◆ **Supplied material**
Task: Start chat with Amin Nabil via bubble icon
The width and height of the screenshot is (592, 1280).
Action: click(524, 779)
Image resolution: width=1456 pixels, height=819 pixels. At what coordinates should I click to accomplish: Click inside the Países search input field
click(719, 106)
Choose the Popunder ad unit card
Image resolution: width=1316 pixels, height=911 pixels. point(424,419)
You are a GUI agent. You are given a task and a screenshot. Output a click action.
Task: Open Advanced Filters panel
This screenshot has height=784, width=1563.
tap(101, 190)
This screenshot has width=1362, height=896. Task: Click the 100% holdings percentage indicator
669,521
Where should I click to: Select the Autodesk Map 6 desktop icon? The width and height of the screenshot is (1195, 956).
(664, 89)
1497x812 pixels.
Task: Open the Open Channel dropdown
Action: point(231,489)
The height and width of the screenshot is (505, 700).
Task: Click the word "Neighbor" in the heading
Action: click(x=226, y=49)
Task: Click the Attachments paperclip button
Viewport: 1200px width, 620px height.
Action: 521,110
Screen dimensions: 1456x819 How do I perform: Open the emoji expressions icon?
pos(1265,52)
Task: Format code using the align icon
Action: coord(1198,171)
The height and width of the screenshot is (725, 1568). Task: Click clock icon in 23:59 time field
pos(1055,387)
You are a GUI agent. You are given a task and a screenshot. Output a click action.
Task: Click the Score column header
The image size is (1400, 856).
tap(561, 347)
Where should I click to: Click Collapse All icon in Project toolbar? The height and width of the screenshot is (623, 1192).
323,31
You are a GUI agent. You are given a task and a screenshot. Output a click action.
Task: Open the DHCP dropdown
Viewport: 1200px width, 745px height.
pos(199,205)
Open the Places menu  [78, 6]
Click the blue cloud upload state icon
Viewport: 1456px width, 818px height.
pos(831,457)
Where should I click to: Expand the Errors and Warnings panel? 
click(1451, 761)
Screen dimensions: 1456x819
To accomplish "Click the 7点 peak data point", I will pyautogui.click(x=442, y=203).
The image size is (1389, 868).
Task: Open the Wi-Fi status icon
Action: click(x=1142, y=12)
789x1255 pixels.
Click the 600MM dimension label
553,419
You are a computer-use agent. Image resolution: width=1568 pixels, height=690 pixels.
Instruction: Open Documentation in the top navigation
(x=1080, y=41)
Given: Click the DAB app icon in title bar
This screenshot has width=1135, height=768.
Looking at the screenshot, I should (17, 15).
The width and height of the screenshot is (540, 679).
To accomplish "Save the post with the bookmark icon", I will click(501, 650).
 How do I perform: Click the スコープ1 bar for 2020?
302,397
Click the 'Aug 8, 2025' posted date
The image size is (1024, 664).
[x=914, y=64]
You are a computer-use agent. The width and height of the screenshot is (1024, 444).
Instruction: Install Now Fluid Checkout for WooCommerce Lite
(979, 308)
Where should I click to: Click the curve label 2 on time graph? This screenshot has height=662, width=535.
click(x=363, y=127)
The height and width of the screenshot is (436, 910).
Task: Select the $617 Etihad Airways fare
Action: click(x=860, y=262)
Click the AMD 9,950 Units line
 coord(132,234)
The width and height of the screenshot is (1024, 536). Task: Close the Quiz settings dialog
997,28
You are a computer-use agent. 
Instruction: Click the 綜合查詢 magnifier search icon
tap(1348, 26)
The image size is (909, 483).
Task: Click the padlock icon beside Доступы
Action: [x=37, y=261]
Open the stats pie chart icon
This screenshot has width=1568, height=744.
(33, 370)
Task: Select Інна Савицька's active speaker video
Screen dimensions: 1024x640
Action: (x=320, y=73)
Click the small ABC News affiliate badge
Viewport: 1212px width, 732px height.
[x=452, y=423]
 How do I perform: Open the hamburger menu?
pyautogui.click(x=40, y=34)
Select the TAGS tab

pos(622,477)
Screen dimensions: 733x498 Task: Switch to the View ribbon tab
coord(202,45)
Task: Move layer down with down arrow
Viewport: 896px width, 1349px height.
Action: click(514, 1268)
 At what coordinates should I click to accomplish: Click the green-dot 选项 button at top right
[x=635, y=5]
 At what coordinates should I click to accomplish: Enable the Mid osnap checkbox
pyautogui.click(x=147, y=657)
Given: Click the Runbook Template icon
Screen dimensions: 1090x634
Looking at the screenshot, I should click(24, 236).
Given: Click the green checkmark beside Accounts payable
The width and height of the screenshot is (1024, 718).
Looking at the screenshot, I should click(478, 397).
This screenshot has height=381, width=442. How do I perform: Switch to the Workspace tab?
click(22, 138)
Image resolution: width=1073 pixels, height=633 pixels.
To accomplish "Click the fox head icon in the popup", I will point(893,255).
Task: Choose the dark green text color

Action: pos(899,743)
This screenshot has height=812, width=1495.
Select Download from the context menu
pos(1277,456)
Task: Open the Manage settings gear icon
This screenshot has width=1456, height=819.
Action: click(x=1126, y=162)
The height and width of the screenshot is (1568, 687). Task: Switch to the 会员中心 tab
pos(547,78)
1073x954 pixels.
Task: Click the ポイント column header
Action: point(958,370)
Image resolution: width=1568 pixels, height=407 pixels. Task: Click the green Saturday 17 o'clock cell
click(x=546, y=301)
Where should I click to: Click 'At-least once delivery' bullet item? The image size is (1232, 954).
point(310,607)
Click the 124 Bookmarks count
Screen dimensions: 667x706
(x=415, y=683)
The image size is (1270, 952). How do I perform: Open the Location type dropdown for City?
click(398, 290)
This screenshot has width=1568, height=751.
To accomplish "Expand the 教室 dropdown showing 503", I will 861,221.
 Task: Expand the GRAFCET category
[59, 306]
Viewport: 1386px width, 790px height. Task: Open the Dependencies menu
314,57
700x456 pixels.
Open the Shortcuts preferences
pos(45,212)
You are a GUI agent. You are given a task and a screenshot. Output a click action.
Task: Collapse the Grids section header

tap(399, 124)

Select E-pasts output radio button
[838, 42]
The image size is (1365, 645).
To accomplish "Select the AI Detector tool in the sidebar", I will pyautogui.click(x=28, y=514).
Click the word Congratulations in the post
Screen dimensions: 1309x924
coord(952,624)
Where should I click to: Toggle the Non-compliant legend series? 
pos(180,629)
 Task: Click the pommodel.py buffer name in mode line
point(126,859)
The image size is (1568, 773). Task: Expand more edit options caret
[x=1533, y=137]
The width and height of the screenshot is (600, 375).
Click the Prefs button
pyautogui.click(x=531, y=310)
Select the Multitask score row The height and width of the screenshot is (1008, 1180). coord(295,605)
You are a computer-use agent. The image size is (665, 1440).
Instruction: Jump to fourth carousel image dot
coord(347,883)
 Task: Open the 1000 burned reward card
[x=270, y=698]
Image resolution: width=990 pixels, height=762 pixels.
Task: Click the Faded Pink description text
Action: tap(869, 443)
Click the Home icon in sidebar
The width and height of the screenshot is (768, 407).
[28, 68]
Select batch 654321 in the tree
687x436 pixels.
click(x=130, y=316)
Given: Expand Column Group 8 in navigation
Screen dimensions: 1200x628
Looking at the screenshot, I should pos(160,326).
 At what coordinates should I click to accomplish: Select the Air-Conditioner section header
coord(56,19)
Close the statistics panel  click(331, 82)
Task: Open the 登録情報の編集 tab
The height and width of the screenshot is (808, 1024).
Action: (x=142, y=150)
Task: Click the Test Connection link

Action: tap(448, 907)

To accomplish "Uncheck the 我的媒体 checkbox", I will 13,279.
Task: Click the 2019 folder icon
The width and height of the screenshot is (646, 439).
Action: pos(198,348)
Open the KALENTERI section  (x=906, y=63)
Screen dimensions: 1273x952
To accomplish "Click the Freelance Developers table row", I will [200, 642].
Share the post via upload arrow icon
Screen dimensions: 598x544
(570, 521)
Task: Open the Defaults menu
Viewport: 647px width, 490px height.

◆ **Requirements**
Please give these records again with every "GUI agent" renamed to "interface agent" and everything else unchanged.

◆ **Result below**
Task: Start chat with Amin Nabil via bubble icon
The width and height of the screenshot is (592, 1280).
Action: click(524, 779)
Image resolution: width=1456 pixels, height=819 pixels. At what coordinates should I click to accomplish: Click inside the Países search input field
click(719, 106)
Choose the Popunder ad unit card
Image resolution: width=1316 pixels, height=911 pixels. point(424,419)
You are a interface agent. You are given a task and a screenshot. Output a click action.
Task: Open Advanced Filters panel
This screenshot has height=784, width=1563.
tap(101, 190)
This screenshot has width=1362, height=896. Task: Click the 100% holdings percentage indicator
669,521
Where should I click to: Select the Autodesk Map 6 desktop icon? The width and height of the screenshot is (1195, 956).
(664, 89)
1497x812 pixels.
Task: Open the Open Channel dropdown
Action: point(231,489)
The height and width of the screenshot is (505, 700).
Task: Click the word "Neighbor" in the heading
Action: click(x=226, y=49)
Task: Click the Attachments paperclip button
Viewport: 1200px width, 620px height.
Action: 521,110
Screen dimensions: 1456x819 How do I perform: Open the emoji expressions icon?
pos(1265,52)
Task: Format code using the align icon
Action: coord(1198,171)
The height and width of the screenshot is (725, 1568). Task: Click clock icon in 23:59 time field
pos(1055,387)
You are a interface agent. You are given a task and a screenshot. Output a click action.
Task: Click the Score column header
The image size is (1400, 856).
tap(561, 347)
Where should I click to: Click Collapse All icon in Project toolbar? The height and width of the screenshot is (623, 1192).
323,31
You are a interface agent. You are given a task and a screenshot. Output a click action.
Task: Open the DHCP dropdown
Viewport: 1200px width, 745px height.
pos(199,205)
Open the Places menu  [78, 6]
Click the blue cloud upload state icon
Viewport: 1456px width, 818px height.
pos(831,457)
Where should I click to: Expand the Errors and Warnings panel? 
click(1451, 761)
Screen dimensions: 1456x819
To accomplish "Click the 7点 peak data point", I will pyautogui.click(x=442, y=203).
The image size is (1389, 868).
Task: Open the Wi-Fi status icon
Action: click(x=1142, y=12)
789x1255 pixels.
Click the 600MM dimension label
553,419
You are a computer-use agent. Image resolution: width=1568 pixels, height=690 pixels.
Instruction: Open Documentation in the top navigation
(x=1080, y=41)
Given: Click the DAB app icon in title bar
This screenshot has width=1135, height=768.
Looking at the screenshot, I should (17, 15).
The width and height of the screenshot is (540, 679).
To accomplish "Save the post with the bookmark icon", I will click(501, 650).
 How do I perform: Click the スコープ1 bar for 2020?
302,397
Click the 'Aug 8, 2025' posted date
The image size is (1024, 664).
[x=914, y=64]
You are a computer-use agent. The width and height of the screenshot is (1024, 444).
Instruction: Install Now Fluid Checkout for WooCommerce Lite
(979, 308)
Where should I click to: Click the curve label 2 on time graph? This screenshot has height=662, width=535.
click(x=363, y=127)
The height and width of the screenshot is (436, 910).
Task: Select the $617 Etihad Airways fare
Action: click(x=860, y=262)
Click the AMD 9,950 Units line
 coord(132,234)
The width and height of the screenshot is (1024, 536). Task: Close the Quiz settings dialog
997,28
You are a computer-use agent. 
Instruction: Click the 綜合查詢 magnifier search icon
tap(1348, 26)
The image size is (909, 483).
Task: Click the padlock icon beside Доступы
Action: [x=37, y=261]
Open the stats pie chart icon
This screenshot has width=1568, height=744.
(33, 370)
Task: Select Інна Савицька's active speaker video
Screen dimensions: 1024x640
Action: (x=320, y=73)
Click the small ABC News affiliate badge
Viewport: 1212px width, 732px height.
[x=452, y=423]
 How do I perform: Open the hamburger menu?
pyautogui.click(x=40, y=34)
Select the TAGS tab

pos(622,477)
Screen dimensions: 733x498 Task: Switch to the View ribbon tab
coord(202,45)
Task: Move layer down with down arrow
Viewport: 896px width, 1349px height.
Action: click(514, 1268)
 At what coordinates should I click to accomplish: Click the green-dot 选项 button at top right
[x=635, y=5]
 At what coordinates should I click to accomplish: Enable the Mid osnap checkbox
pyautogui.click(x=147, y=657)
Given: Click the Runbook Template icon
Screen dimensions: 1090x634
Looking at the screenshot, I should click(24, 236).
Given: Click the green checkmark beside Accounts payable
The width and height of the screenshot is (1024, 718).
Looking at the screenshot, I should click(478, 397).
This screenshot has height=381, width=442. How do I perform: Switch to the Workspace tab?
click(22, 138)
Image resolution: width=1073 pixels, height=633 pixels.
To accomplish "Click the fox head icon in the popup", I will point(893,255).
Task: Choose the dark green text color

Action: pos(899,743)
This screenshot has height=812, width=1495.
Select Download from the context menu
pos(1277,456)
Task: Open the Manage settings gear icon
This screenshot has width=1456, height=819.
Action: click(x=1126, y=162)
The height and width of the screenshot is (1568, 687). Task: Switch to the 会员中心 tab
pos(547,78)
1073x954 pixels.
Task: Click the ポイント column header
Action: point(958,370)
Image resolution: width=1568 pixels, height=407 pixels. Task: Click the green Saturday 17 o'clock cell
click(x=546, y=301)
Where should I click to: Click 'At-least once delivery' bullet item? The image size is (1232, 954).
point(310,607)
Click the 124 Bookmarks count
Screen dimensions: 667x706
(x=415, y=683)
The image size is (1270, 952). How do I perform: Open the Location type dropdown for City?
click(398, 290)
This screenshot has width=1568, height=751.
To accomplish "Expand the 教室 dropdown showing 503", I will 861,221.
 Task: Expand the GRAFCET category
[59, 306]
Viewport: 1386px width, 790px height. Task: Open the Dependencies menu
314,57
700x456 pixels.
Open the Shortcuts preferences
pos(45,212)
You are a interface agent. You are given a task and a screenshot. Output a click action.
Task: Collapse the Grids section header

tap(399, 124)

Select E-pasts output radio button
[838, 42]
The image size is (1365, 645).
To accomplish "Select the AI Detector tool in the sidebar", I will pyautogui.click(x=28, y=514).
Click the word Congratulations in the post
Screen dimensions: 1309x924
coord(952,624)
Where should I click to: Toggle the Non-compliant legend series? 
pos(180,629)
 Task: Click the pommodel.py buffer name in mode line
point(126,859)
The image size is (1568, 773). Task: Expand more edit options caret
[x=1533, y=137]
The width and height of the screenshot is (600, 375).
Click the Prefs button
pyautogui.click(x=531, y=310)
Select the Multitask score row The height and width of the screenshot is (1008, 1180). coord(295,605)
You are a computer-use agent. The image size is (665, 1440).
Instruction: Jump to fourth carousel image dot
coord(347,883)
 Task: Open the 1000 burned reward card
[x=270, y=698]
Image resolution: width=990 pixels, height=762 pixels.
Task: Click the Faded Pink description text
Action: tap(869, 443)
Click the Home icon in sidebar
The width and height of the screenshot is (768, 407).
[28, 68]
Select batch 654321 in the tree
687x436 pixels.
click(x=130, y=316)
Given: Expand Column Group 8 in navigation
Screen dimensions: 1200x628
Looking at the screenshot, I should pos(160,326).
 At what coordinates should I click to accomplish: Select the Air-Conditioner section header
coord(56,19)
Close the statistics panel  click(331, 82)
Task: Open the 登録情報の編集 tab
The height and width of the screenshot is (808, 1024).
Action: (x=142, y=150)
Task: Click the Test Connection link

Action: tap(448, 907)

To accomplish "Uncheck the 我的媒体 checkbox", I will 13,279.
Task: Click the 2019 folder icon
The width and height of the screenshot is (646, 439).
Action: pos(198,348)
Open the KALENTERI section  (x=906, y=63)
Screen dimensions: 1273x952
To accomplish "Click the Freelance Developers table row", I will [200, 642].
Share the post via upload arrow icon
Screen dimensions: 598x544
(570, 521)
Task: Open the Defaults menu
Viewport: 647px width, 490px height.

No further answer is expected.